Dataset excerpts
►
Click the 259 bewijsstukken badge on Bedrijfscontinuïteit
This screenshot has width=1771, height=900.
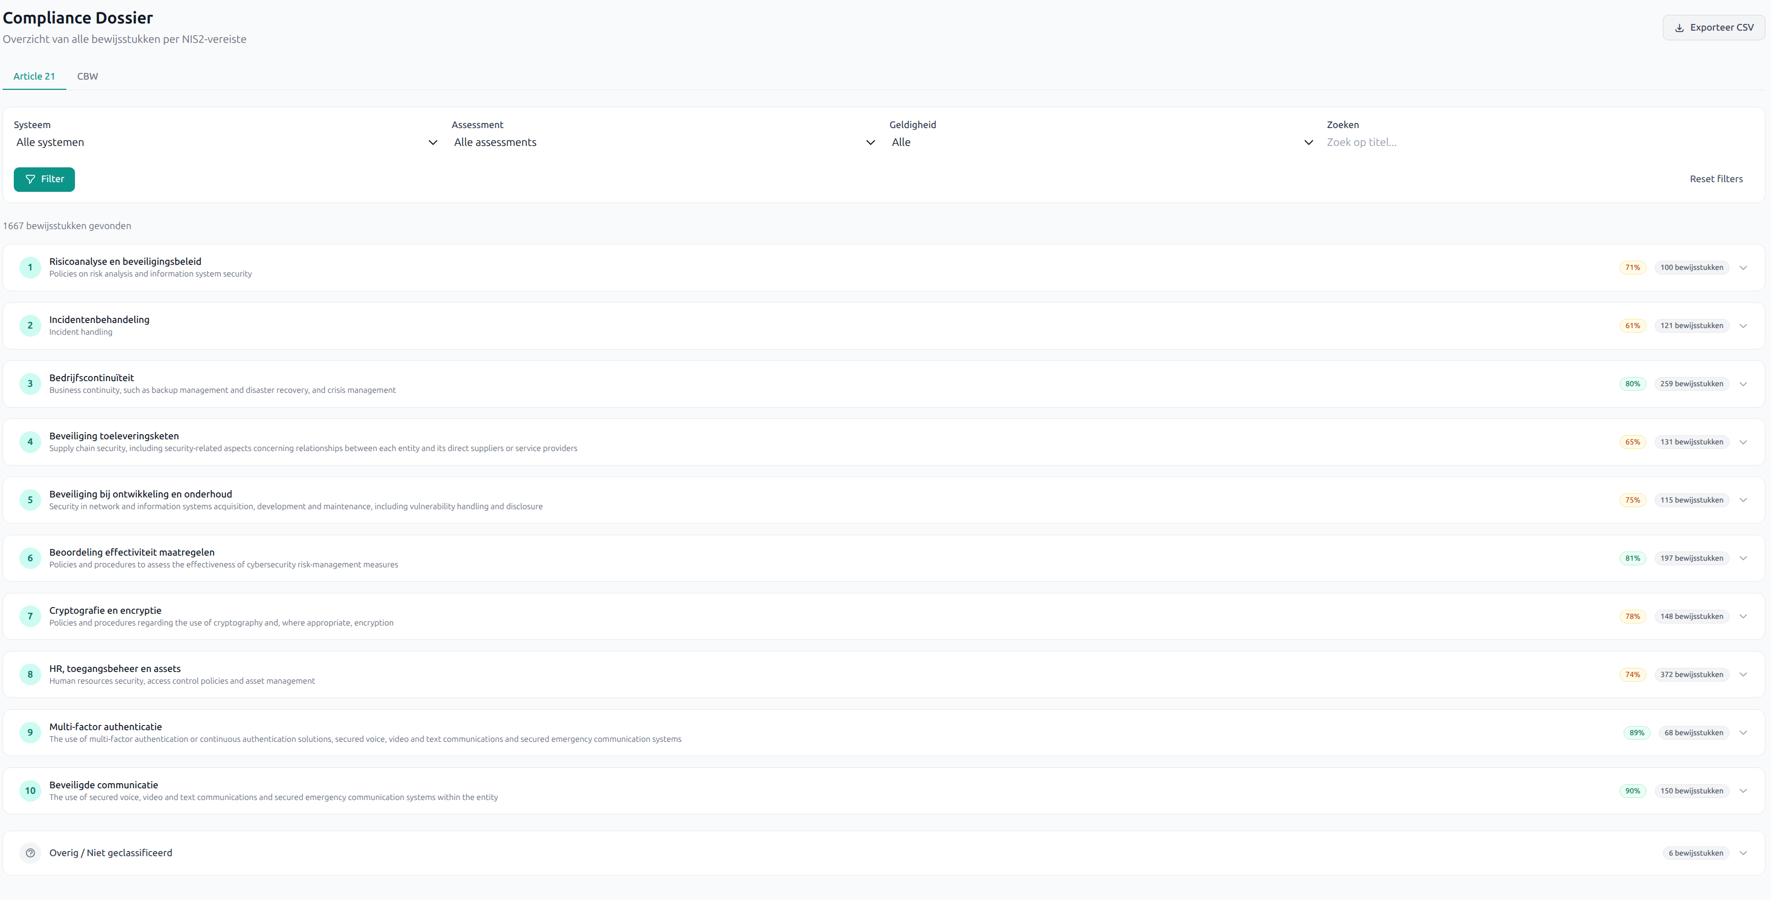tap(1691, 384)
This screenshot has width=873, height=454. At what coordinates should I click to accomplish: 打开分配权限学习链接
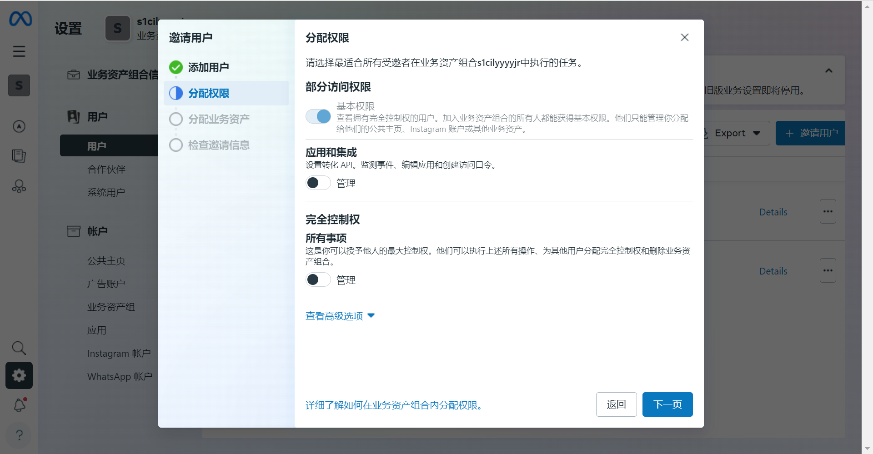[395, 406]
◄
# Task requirements
Please return, exactly and with pictures omitted, the lines from the line holding "This screenshot has width=873, height=454." through the end of the data above, inclusive.

# Result of this exercise
This screenshot has width=873, height=454. At what coordinates should I click to accomplish: 打开分配权限学习链接
[395, 406]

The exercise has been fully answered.